We got here because of the blind spots inherent in three squares on that four-square diagram. So, given relative similarities in other variables, I'm inclined to look for leaders who don't have the blind spots of a life of either type of privilege- gender or skin color. I'm inclined to trust their experience in the ways it differs from mine, as well as the ways it is similar to mine.

And therein lies a tremendous opportunity: Women of color share some type of experience with everyone who isn't a white male. Not all, but some. So I'm re-working my screens and re-weighting my filters. I'm looking at women of color who are applying for jobs, opening businesses, reporting the news, creating media, running for office, and above all, sharing their experience of life in America with attention.

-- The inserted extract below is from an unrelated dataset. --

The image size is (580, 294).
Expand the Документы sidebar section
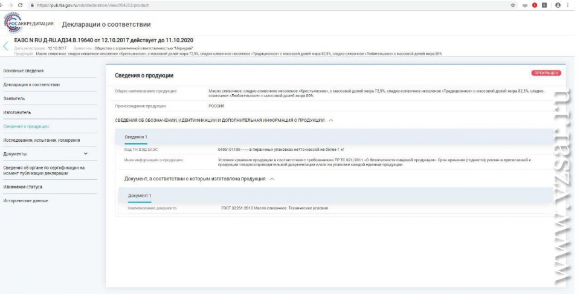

I don't want to make demands or load expectations on women of color-- I expect they've had a bellyful of that shit. The expectations are on ME.

This is going in my Journal, because sometimes I think more clearly when I write things out. That's what this is. Me clarifying my own thinking. If you're moved to respond, I'm grateful for the opportunity to "think further on" in the process. But even if no one responds at all, I'm holding myself accountable for not stopping here.

contemplatively,
Bright

*Hierarchies of privilege (my definition) are those created based on characteristics over which humans have little or no control, such as skin color, gender, place of birth and its attendant language or culture, socioeconomic class, sexual orientation, etc. Religion is still included as many religions are associated with ethnic and cultural identity that transcends doctrine or practice. There are other hierarchies- I think of them as "Hierarchies of merit" that are established based on performance and cultural values for specific talents and achievements. They have their own functional value and inherent problems but they're not what I'm talking about here.